# Modify iptables rules on interface state changes...

## The_Great_Sephiroth

I am trying to figure out the best way to modify iptables rules when an interface comes up or goes down. I use NetworkManager. For VPN (ppp) connections this is simple. I simply add a small script to add or remove the rules to /etc/ppp.d/ip-up.d or /etc/ppp.d/ip-down.d and all is good. How can I do this with both my wired and wireless connections? I always allow all traffic on loopback, of course.

Just to be clear, what I am looking for is for everything to be dropped except loopback traffic. Once the wired (enp0s25) and wireless (wlp12s0) interfaces come up, rules are added for them individually. If I bring down the wireless, such as with the switch on the side of my PC, those rules are deleted. If I turn it on again, the rules are added again. How can I do this?

----------

## szatox

 *Quote:*   

> Just to be clear, what I am looking for is for everything to be dropped except loopback traffic

  Well... Don't bring your interfaces up?

Or use this:

iptables -P INPUT DROP

iptables -P OUTPUT DROP

iptables -P FORWARD DROP

iptables -A INPUT ACCEPT -i lo

iptables -A OUTPUT ACCEPT -o lo

I've just noticed I have accidentaly made high-speed train   :Cool: 

----------

## The_Great_Sephiroth

What I meant was drop everything by default except on lo. Once something like enp0s25 comes up, apply rules which allow everything out, but only SMB and SSH in. I know how to write the rules, but I do not know how to apply them when an interface changes its state.

----------

## Ant P.

So you want... disabling the wireless to also remove your wired network access?

----------

## The_Great_Sephiroth

No, I have a set of rules for each interface. For example, I only allow SSH on my wired interface since my wireless interface is normally used while on the go and at public places. Same for SMB.

----------

## Ant P.

What are you trying to achieve exactly that requires this deleting of rules every time an interface is down? What problem are you currently having by leaving them there as the first reply suggests?

----------

## The_Great_Sephiroth

A lot of times I do not have my wireless active. During this time, the rules for my WLAN are still active. On other distros if I applied a rule for an interface which did not exist, I got a warning. I was just trying to fix those being logged.

----------

## Hu

No warnings should be generated by iptables for missing interfaces.  Perhaps you should tell us what is logging the junk warnings so we can help you fix that.

----------

## The_Great_Sephiroth

I'll check. They may not be logged in Gentoo. In Debian I would get a warning about the interface not existing. I may have been attempting to stomp a bug that didn't exist in Gentoo.

----------

## UberLord

If you use dhcpcd to manage your interfaces, dhcpcd will call out to dhcpcd-run-hooks( :Cool:  for each state transition so you can manage your iptable modifications in /etc/dhcpcd.exit-hook.
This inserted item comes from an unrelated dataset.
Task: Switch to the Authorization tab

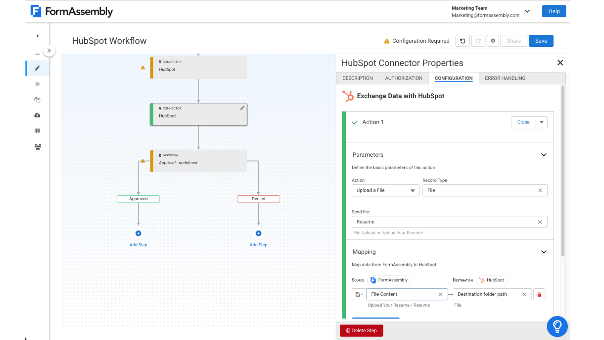Action: click(x=404, y=78)
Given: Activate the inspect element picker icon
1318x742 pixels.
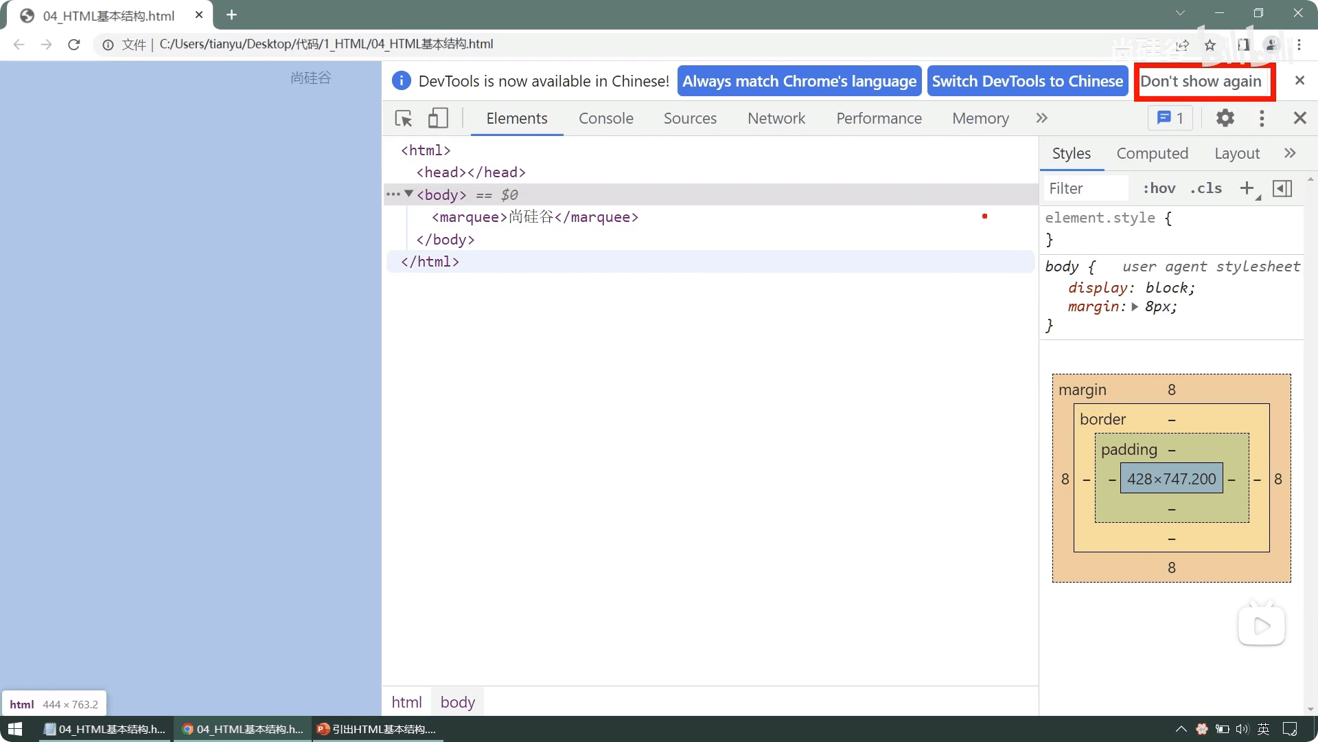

dhcpcd can also run this for your ppp interfaces allowing you to centralise this.

----------

## szatox

I really don't know why you're trying to write rules for every single interface and only apply it when interface is active. Rules for inactive interfaces do nothing anyway as there is no traffic they can filter. What's the problem?

You want to blok everything? Good, just do that. Don't block eth0, then wlan0, then tap0. Just block all incoming traffic instead of checking it's source and if condition matches then block it, and if it doesn't match, block it anyway.

If you want to block all incoming traffic except for ssh, then be it.

iptables -A INPUT --dport 22 -j ACCEPT

will let ssh in.

iptables -P INPUT DROP

will still keep all other traffic away.

Generic over specific and keep things simple. Well, at least unless you're not doing it just for the sake of doing it.

----------